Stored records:
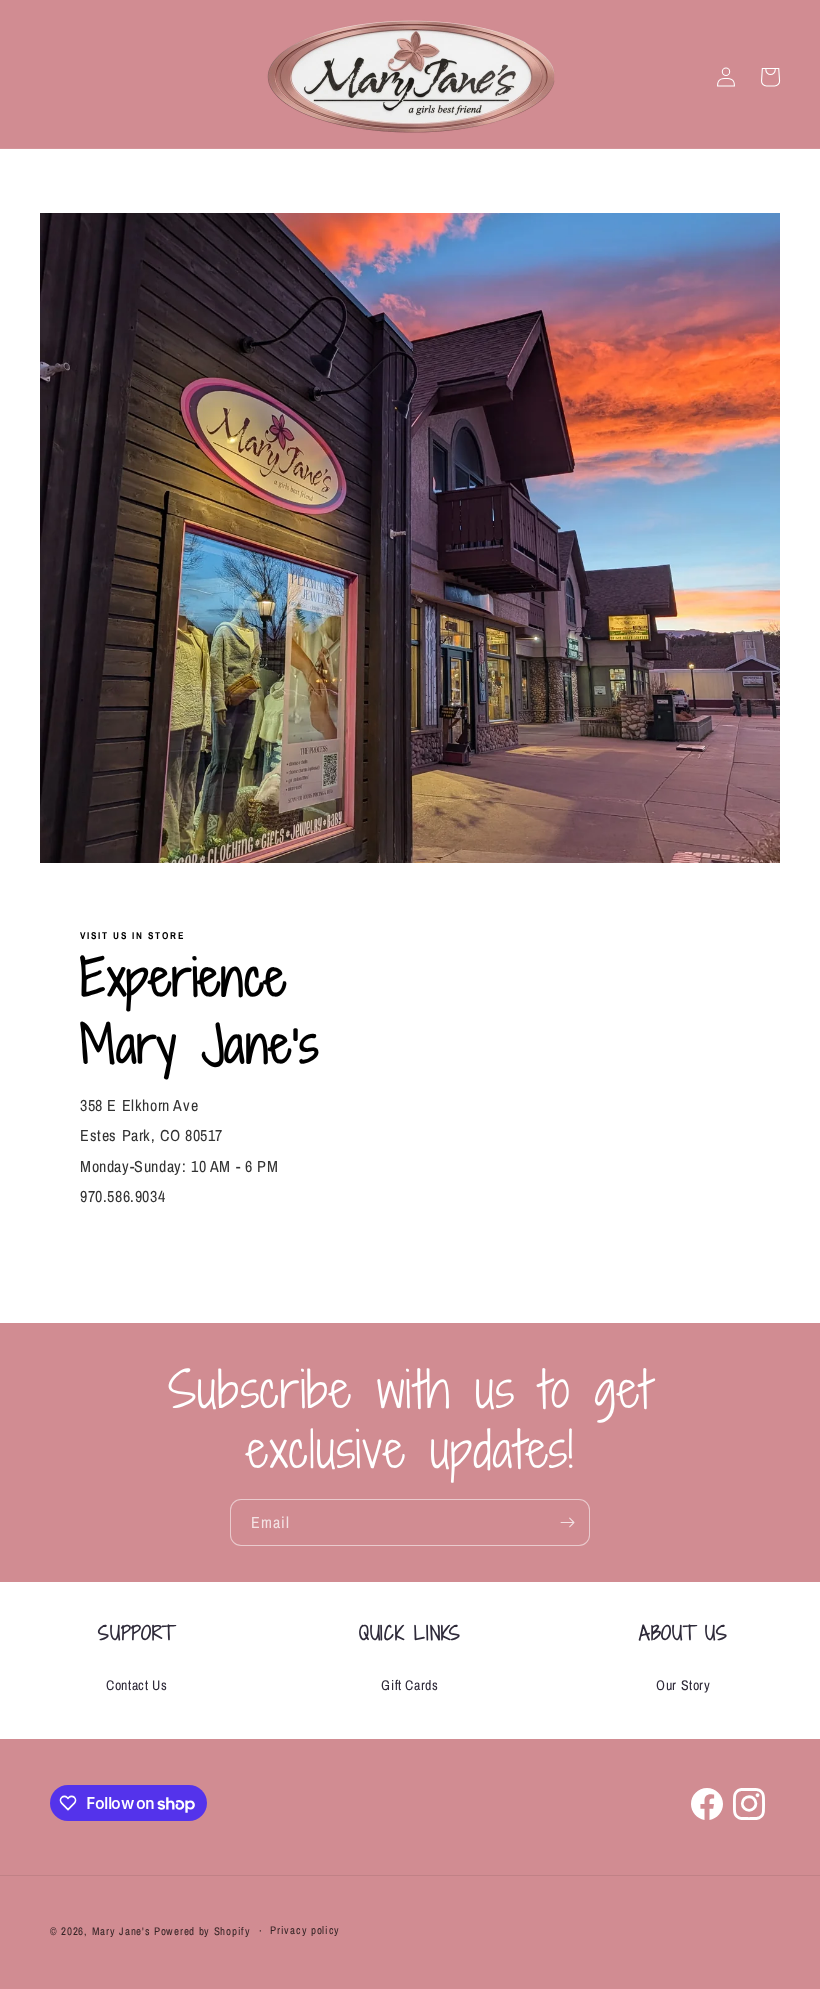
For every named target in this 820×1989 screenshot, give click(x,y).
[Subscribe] (567, 1522)
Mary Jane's (121, 1931)
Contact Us (136, 1685)
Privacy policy (305, 1930)
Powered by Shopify (202, 1931)
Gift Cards (409, 1685)
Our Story (683, 1685)
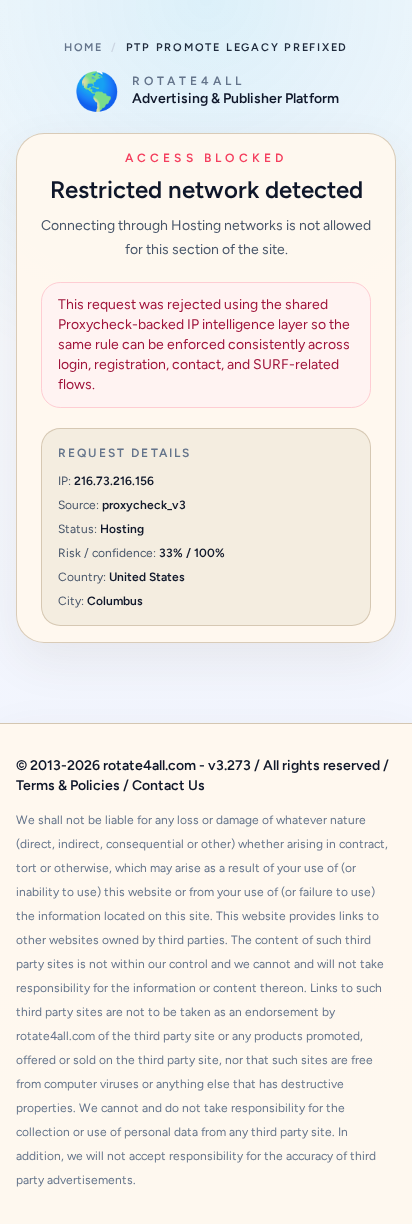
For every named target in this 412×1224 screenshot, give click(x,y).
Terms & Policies (68, 785)
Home (83, 47)
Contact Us (168, 785)
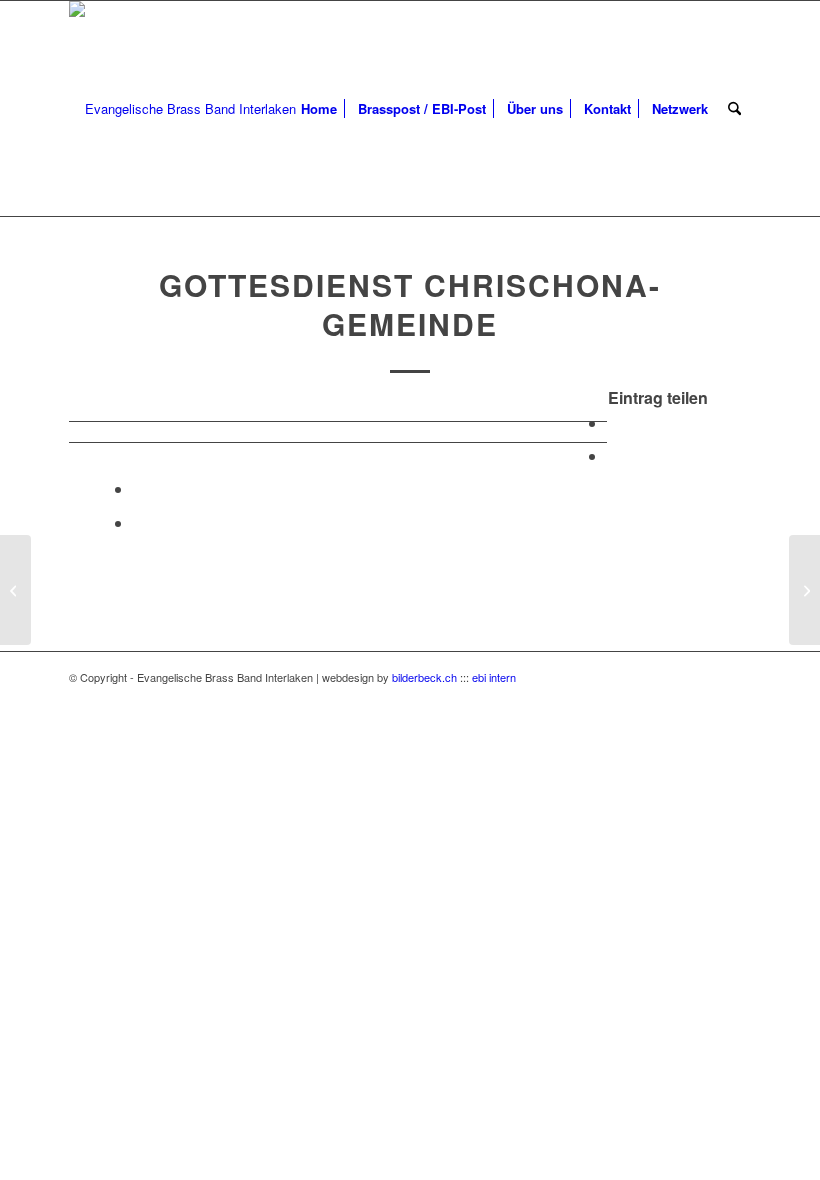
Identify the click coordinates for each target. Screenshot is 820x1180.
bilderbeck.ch (424, 677)
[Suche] (734, 108)
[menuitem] (319, 108)
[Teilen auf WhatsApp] (613, 455)
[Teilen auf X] (613, 422)
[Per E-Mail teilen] (139, 522)
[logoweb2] (182, 108)
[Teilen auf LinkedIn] (139, 488)
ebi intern (494, 677)
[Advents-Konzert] (15, 590)
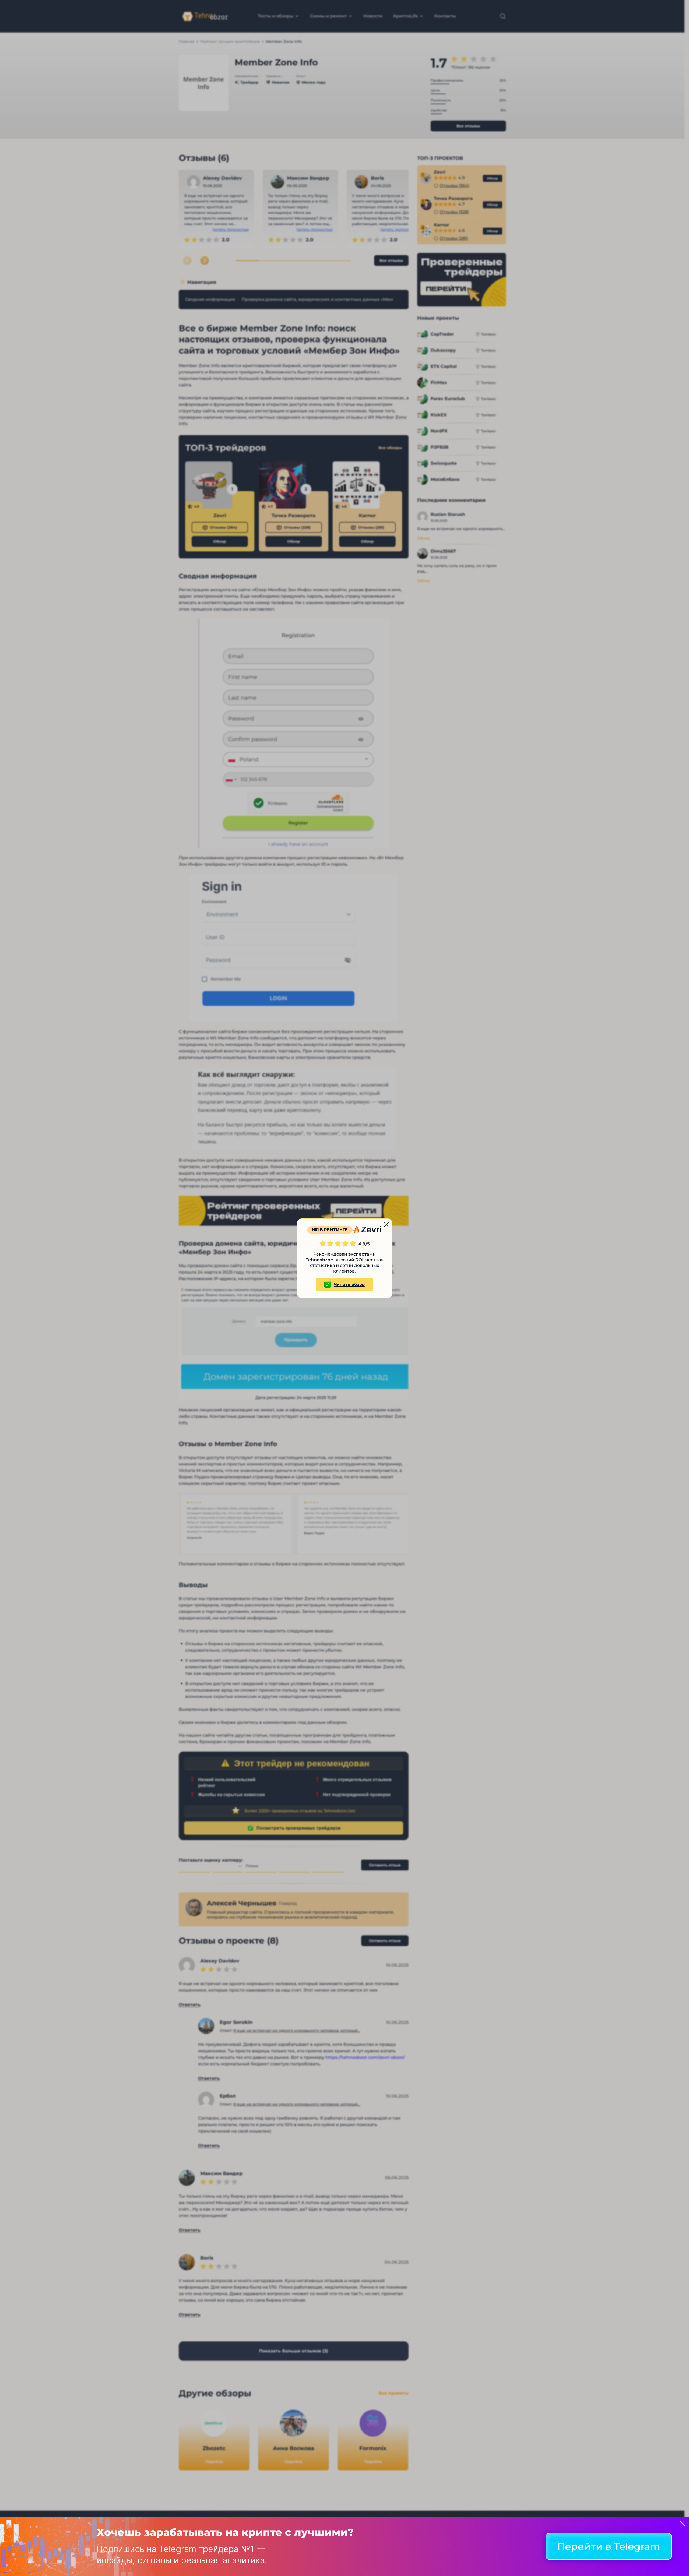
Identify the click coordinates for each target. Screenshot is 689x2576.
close (386, 1224)
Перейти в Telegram (608, 2546)
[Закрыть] (682, 2523)
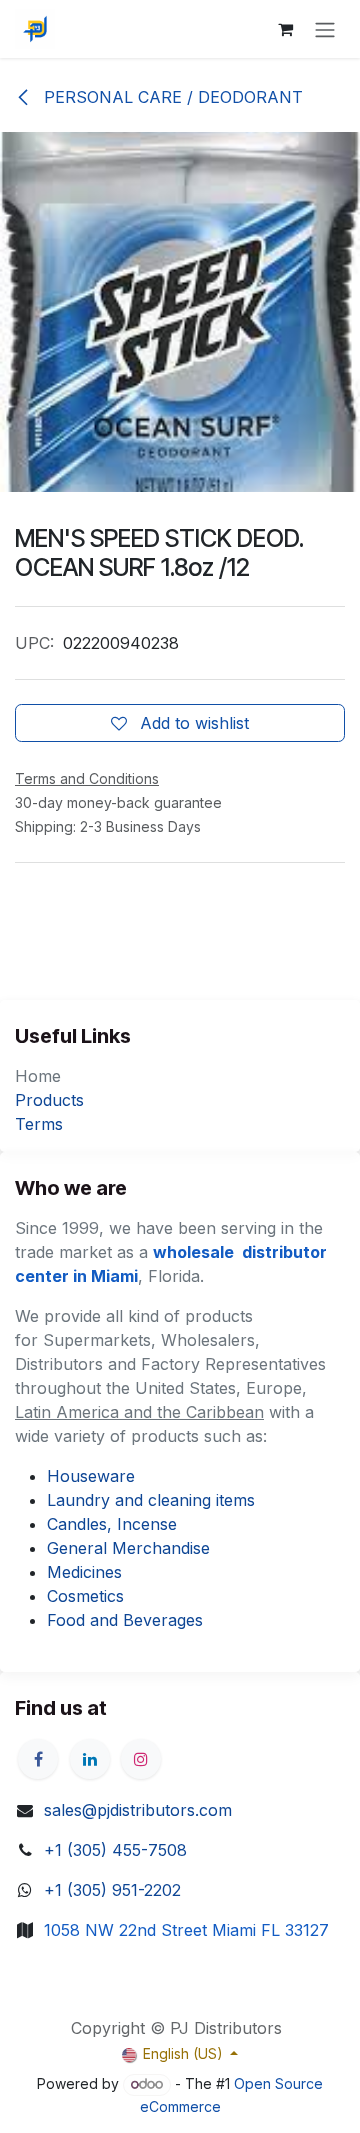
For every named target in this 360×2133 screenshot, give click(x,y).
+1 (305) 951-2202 (112, 1890)
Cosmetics (85, 1596)
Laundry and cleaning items (151, 1500)
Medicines (84, 1572)
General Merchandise (128, 1548)
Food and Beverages (125, 1620)
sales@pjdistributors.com (138, 1810)
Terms (39, 1124)
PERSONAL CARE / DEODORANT (171, 97)
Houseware (91, 1476)
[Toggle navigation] (325, 29)
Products (49, 1100)
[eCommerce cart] (285, 29)
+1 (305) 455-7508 (115, 1850)
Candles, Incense (112, 1524)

BRIEF: The required output is every line from the one containing "Screenshot is 689x2576." through the last line of the records, inclusive, reproduced exactly and without pictures.

THE ANSWER:
Identify the click coordinates for each target. Screenshot is 689x2576.
close (386, 1224)
Перейти в Telegram (608, 2546)
[Закрыть] (682, 2523)
For every named target in this 360×2133 screenshot, give click(x,y).
+1 (305) 951-2202 (112, 1890)
Cosmetics (85, 1596)
Laundry and cleaning items (151, 1500)
Medicines (84, 1572)
General Merchandise (128, 1548)
Food and Beverages (125, 1620)
sales@pjdistributors.com (138, 1810)
Terms (39, 1124)
PERSONAL CARE / DEODORANT (171, 97)
Houseware (91, 1476)
[Toggle navigation] (325, 29)
Products (49, 1100)
[eCommerce cart] (285, 29)
+1 (305) 455-7508 (115, 1850)
Candles, Incense (112, 1524)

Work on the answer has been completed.